Supplied records:
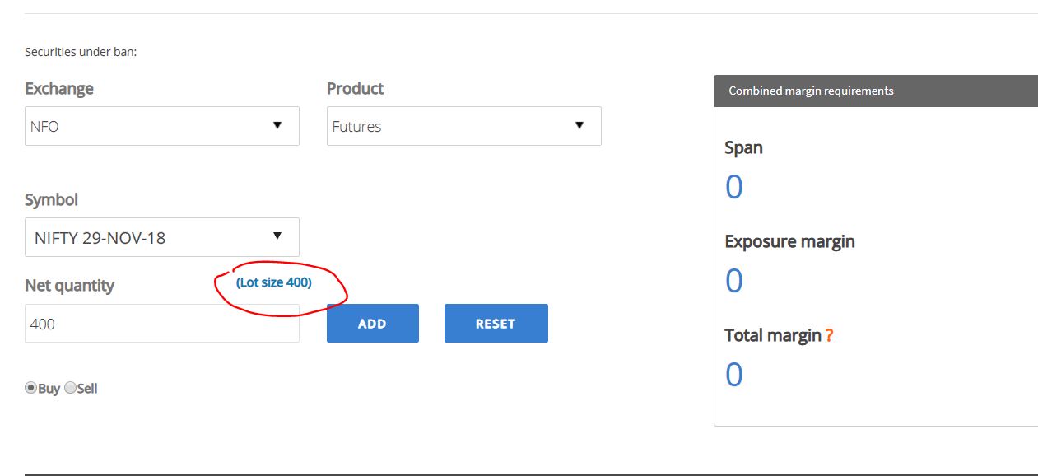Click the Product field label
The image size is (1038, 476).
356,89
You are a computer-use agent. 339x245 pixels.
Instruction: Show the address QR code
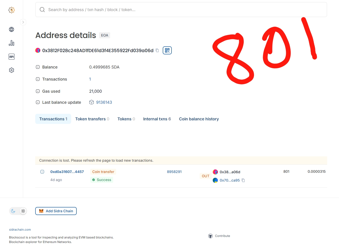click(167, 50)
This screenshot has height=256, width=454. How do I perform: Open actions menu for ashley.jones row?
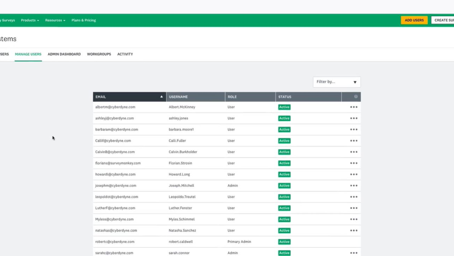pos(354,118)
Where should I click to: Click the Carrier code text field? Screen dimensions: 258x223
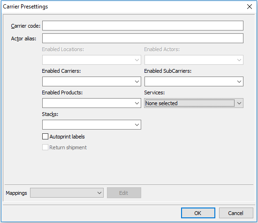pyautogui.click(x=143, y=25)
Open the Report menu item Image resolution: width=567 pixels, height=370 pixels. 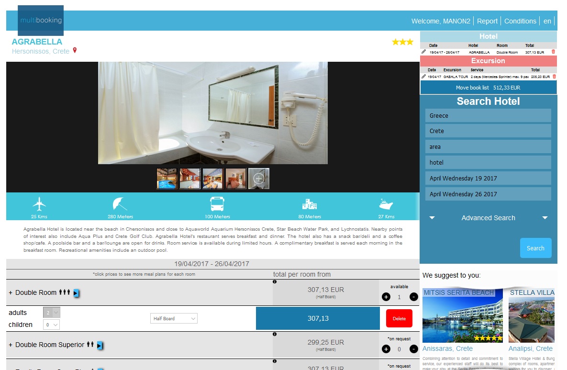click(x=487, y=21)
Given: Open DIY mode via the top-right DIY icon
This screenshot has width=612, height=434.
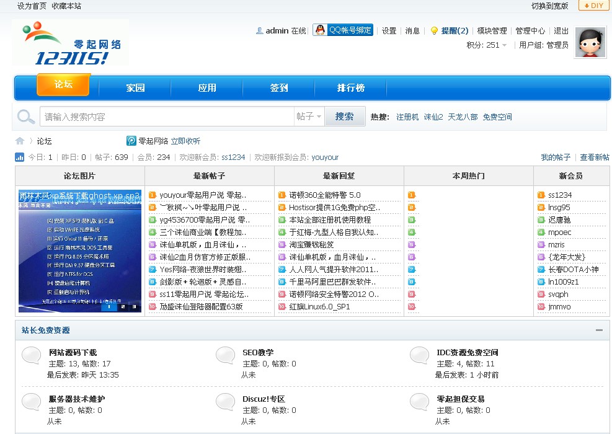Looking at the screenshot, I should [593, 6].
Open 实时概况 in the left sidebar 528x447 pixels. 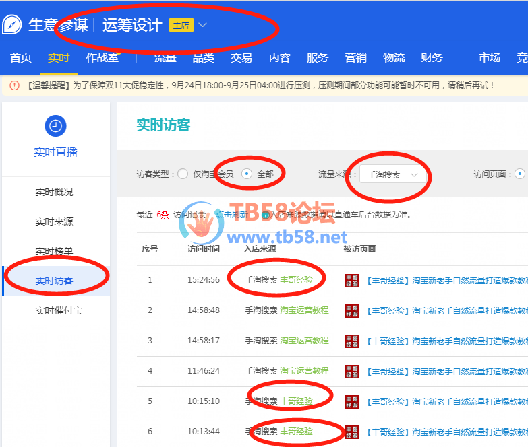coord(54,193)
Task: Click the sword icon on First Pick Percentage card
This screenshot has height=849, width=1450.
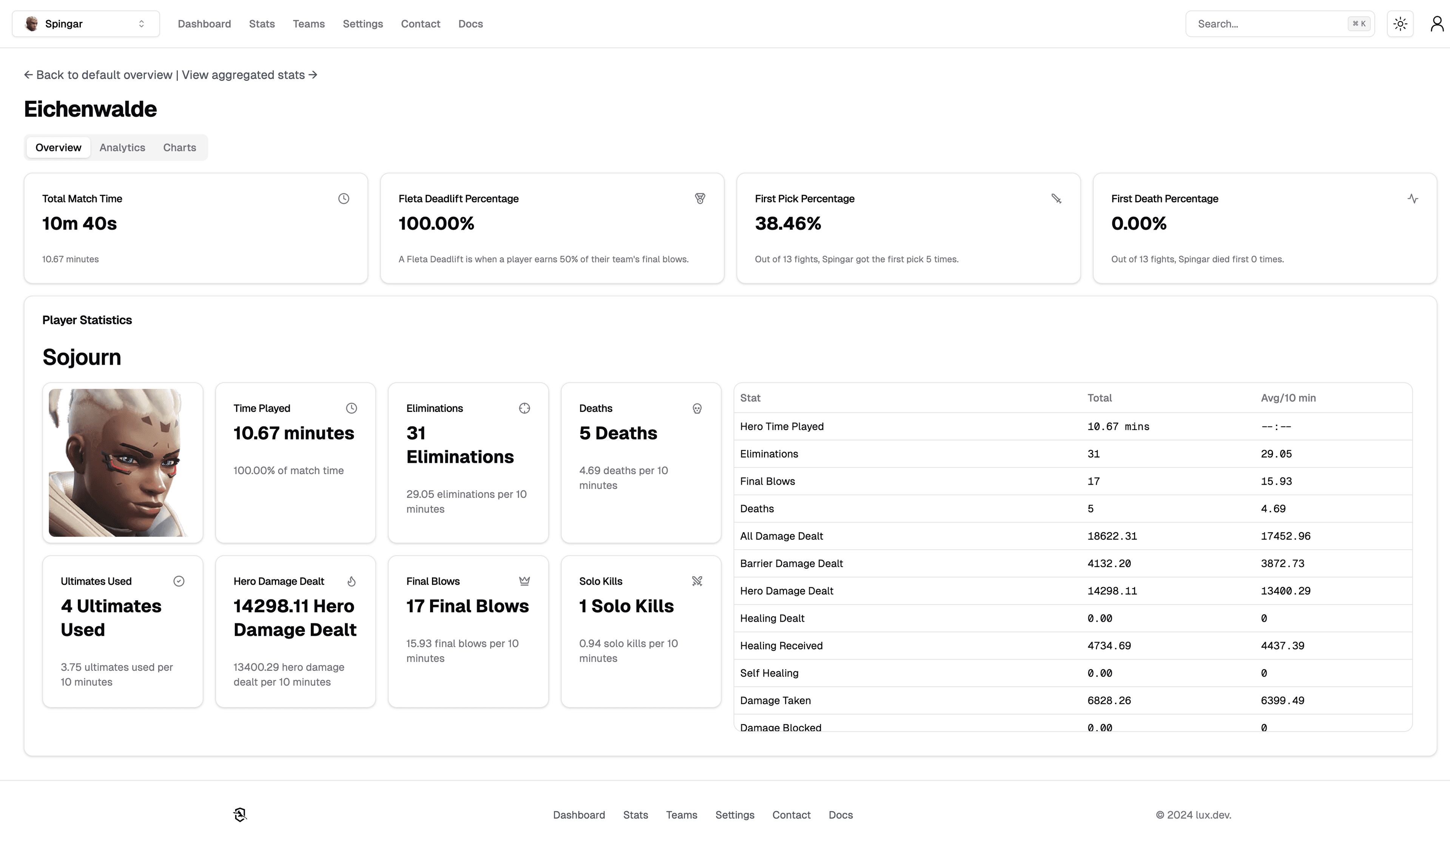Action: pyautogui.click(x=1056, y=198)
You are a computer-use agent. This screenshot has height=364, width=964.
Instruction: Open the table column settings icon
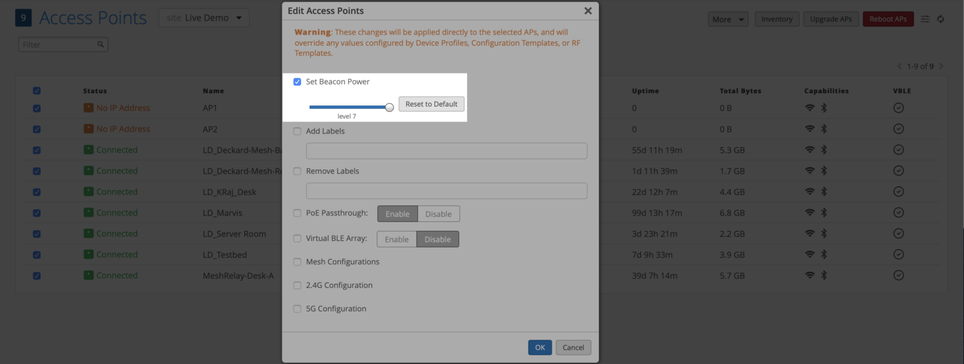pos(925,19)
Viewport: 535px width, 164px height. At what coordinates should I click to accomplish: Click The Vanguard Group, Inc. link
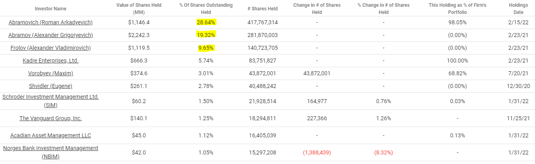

Written problem: Duplicate the entries from the line containing "You are a computer-use agent. This" through the end of the entries, leaving the pictures out of your answer.

Solution below:
You are a computer-use agent. This screenshot has height=364, width=964.
Instruction: Open the table column settings icon
pos(925,19)
Viewport: 535px width, 164px height. At what coordinates should I click to accomplish: Click The Vanguard Group, Inc. link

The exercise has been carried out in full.